PR considera "muito especial" condecoração a Aristides de Sousa Mendes
Marcelo sublinha que a homenagem de um Presidente vindo do centro direita é um gesto de afirmação do valor supremo da pessoa humana sobre "os regimes políticos, económicos, sociais ou até do que os Estados".
O Presidente da República considerou "muito especial" a condecoração de Aristides de Sousa Mendes com a Grã-Cruz da Ordem da Liberdade, numa altura em que se vive "o maior drama de refugiados" desde a II Guerra Mundial.
Aristides de Sousa Mendes, que enquanto cônsul de Portugal em Bordéus passou vistos que permitiram salvar milhares de pessoas do Holocausto, foi condecorado esta segunda-feira, a título póstumo, numa cerimónia realizada na sua terra natal, Cabanas de Viriato, no concelho de Carregal do Sal.
Marcelo Rebelo de Sousa disse tratar-se de "uma condecoração muito especial, por ser outorgada num tempo em que as tragédias de novas guerras e perseguições fazem chegar todos os dias as imagens dolorosas de desenraizados em busca de uma terra de liberdade, representando para a Europa o maior drama de refugiados vivido desde a II Guerra". "Condecoração e homenagem, portanto, que são verdadeiros imperativos categóricos", frisou.
O Presidente da República lembrou que, passados 63 anos da sua morte, Aristides de Sousa Mendes recebeu "mais uma justa condecoração do Estado português", a somar àquelas que Mário Soares lhe atribuiu, a título póstumo, em 1986 e 1995. "Quantas décadas passaram antes da democracia e quantos argumentos não foram arremessados contra Aristides de Sousa Mendes, tentando apagar o seu heroísmo num momento dramático da história contemporânea?", questionou.

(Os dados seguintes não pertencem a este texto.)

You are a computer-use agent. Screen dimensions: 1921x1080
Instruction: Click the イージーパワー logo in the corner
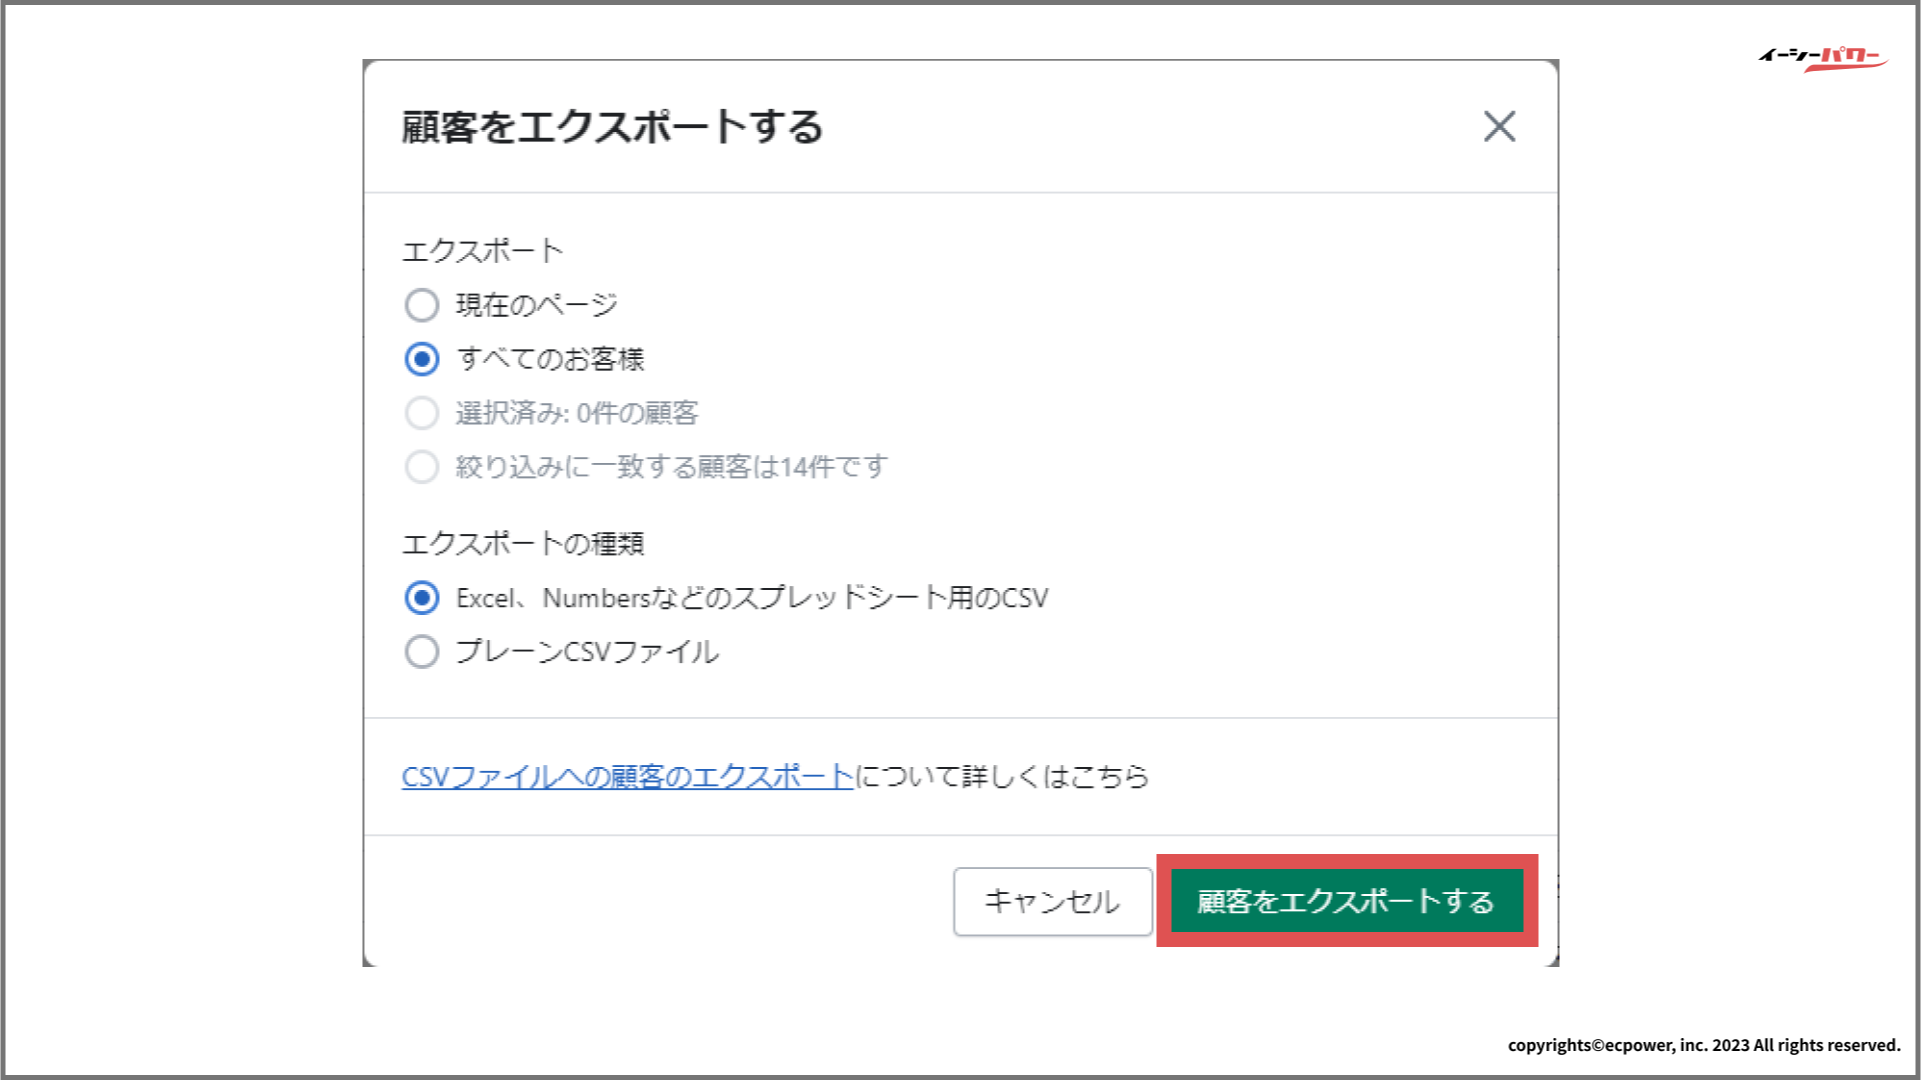pos(1822,58)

Marcelo Rebelo de Sousa recordou que se disse, "em ditadura, que ele desobedecera exorbitando funções" e também "que enriquecera com os vistos, desviando para benefício pessoal dinheiro do Estado". "No entanto, o seu amargurado fim de vida, em miséria, e este lugar e esta casa [do Passal] foram o desmentido mais cabal e mais chocante dessa acusação injusta e nunca retirada em tempo útil", frisou.
Marcelo Rebelo de Sousa lembrou que também se disse que o cônsul de Portugal em Bordéus "se movera por convicções políticas, por fraternidades de grupo, por motivações conjunturais", sem que tenha passado "pelos espíritos mais atentos e mais zelosos na pregação da moral para uso alheio que há princípios que são sagrados e que vivê-los não é berrá-los aos ventos, é torná-los realidade nos desafios de todos os dias".
"Aqui está um Presidente da República vindo do centro direita, católico e, por isso, aberto a todas as fraternidades, professor de direito e, portanto, cultor das regras e das hierarquias, mas acima delas, do primado dos valores fundamentais, a condecorar o ostracizado e vilipendiado do passado, agradecendo-lhe o que fez por Portugal, na pessoa de milhares e milhares de não portugueses", acrescentou.
Na sua opinião, "não se trata apenas ou sobretudo de um gesto da democracia contra a ditadura, do respeito dos direitos fundamentais contra o autoritarismo". "Trata-se de um gesto de afirmação daquilo que vale mais do que os regimes políticos, económicos, sociais e até do que as nações e os Estados: o valor supremo da pessoa humana e da sua intocável dignidade", acrescentou.
Marcelo Rebelo de Sousa considerou que "não há homenagens e condecorações póstumas que devolvam toda a vida destroçada, toda a injustiça cometida, toda a perseguição inexoravelmente mantida". "Não há nunca reparações integrais, mas há reconhecimentos de culpa, há evocações exemplares para o passado, alertas prementes para o presente, lições inevitáveis para o futuro", sublinhou.
A medalha foi recebida por um dos netos de Aristides de Sousa Mendes, Gérald Sousa Mendes, que disse que esta ficará à responsabilidade da fundação, "para que possa vir a integrar a coleção do futuro museu da Casa do Passal".